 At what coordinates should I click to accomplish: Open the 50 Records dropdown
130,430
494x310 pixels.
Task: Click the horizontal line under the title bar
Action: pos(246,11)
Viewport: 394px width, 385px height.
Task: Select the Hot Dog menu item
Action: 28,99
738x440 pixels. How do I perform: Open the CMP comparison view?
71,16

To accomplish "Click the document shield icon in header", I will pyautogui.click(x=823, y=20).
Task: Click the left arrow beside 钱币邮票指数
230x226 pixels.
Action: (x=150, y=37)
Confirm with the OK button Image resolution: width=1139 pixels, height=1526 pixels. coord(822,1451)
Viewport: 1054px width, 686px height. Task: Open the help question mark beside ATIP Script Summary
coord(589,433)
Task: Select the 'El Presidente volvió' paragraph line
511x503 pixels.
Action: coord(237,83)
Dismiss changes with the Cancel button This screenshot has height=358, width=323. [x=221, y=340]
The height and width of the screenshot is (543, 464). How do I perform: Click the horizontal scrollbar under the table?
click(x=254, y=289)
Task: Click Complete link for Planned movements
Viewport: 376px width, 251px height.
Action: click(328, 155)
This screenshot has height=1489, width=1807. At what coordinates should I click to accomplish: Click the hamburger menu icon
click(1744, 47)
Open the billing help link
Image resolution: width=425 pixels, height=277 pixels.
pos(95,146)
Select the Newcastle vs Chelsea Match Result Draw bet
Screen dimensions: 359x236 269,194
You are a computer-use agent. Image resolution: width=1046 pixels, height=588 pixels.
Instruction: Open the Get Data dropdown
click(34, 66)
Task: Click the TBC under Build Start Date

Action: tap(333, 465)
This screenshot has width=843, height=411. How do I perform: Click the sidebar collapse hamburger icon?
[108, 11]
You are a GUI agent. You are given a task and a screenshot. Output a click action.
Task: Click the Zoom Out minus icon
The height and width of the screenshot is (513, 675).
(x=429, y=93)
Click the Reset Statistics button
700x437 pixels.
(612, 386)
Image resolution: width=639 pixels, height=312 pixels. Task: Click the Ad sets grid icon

■ ■ ■ ■

**What you need to do:** Transcribe the data above in full, exactly.

**Written answer:**
 At what coordinates should I click to accomplish: Open the 50 Records dropdown
130,430
494x310 pixels.
Task: Click the horizontal line under the title bar
Action: pos(246,11)
Viewport: 394px width, 385px height.
Task: Select the Hot Dog menu item
Action: 28,99
738x440 pixels. How do I perform: Open the CMP comparison view?
71,16

To accomplish "Click the document shield icon in header", I will pyautogui.click(x=823, y=20).
Task: Click the left arrow beside 钱币邮票指数
230x226 pixels.
Action: (x=150, y=37)
Confirm with the OK button Image resolution: width=1139 pixels, height=1526 pixels. coord(822,1451)
Viewport: 1054px width, 686px height. Task: Open the help question mark beside ATIP Script Summary
coord(589,433)
Task: Select the 'El Presidente volvió' paragraph line
511x503 pixels.
Action: coord(237,83)
Dismiss changes with the Cancel button This screenshot has height=358, width=323. [x=221, y=340]
The height and width of the screenshot is (543, 464). How do I perform: Click the horizontal scrollbar under the table?
click(x=254, y=289)
Task: Click Complete link for Planned movements
Viewport: 376px width, 251px height.
Action: click(328, 155)
This screenshot has height=1489, width=1807. At what coordinates should I click to accomplish: Click the hamburger menu icon
click(1744, 47)
Open the billing help link
Image resolution: width=425 pixels, height=277 pixels.
pos(95,146)
Select the Newcastle vs Chelsea Match Result Draw bet
Screen dimensions: 359x236 269,194
You are a computer-use agent. Image resolution: width=1046 pixels, height=588 pixels.
Instruction: Open the Get Data dropdown
click(34, 66)
Task: Click the TBC under Build Start Date

Action: tap(333, 465)
This screenshot has width=843, height=411. How do I perform: Click the sidebar collapse hamburger icon?
[108, 11]
You are a GUI agent. You are given a task and a screenshot. Output a click action.
Task: Click the Zoom Out minus icon
The height and width of the screenshot is (513, 675).
(x=429, y=93)
Click the Reset Statistics button
700x437 pixels.
(612, 386)
Image resolution: width=639 pixels, height=312 pixels. Task: Click the Ad sets grid icon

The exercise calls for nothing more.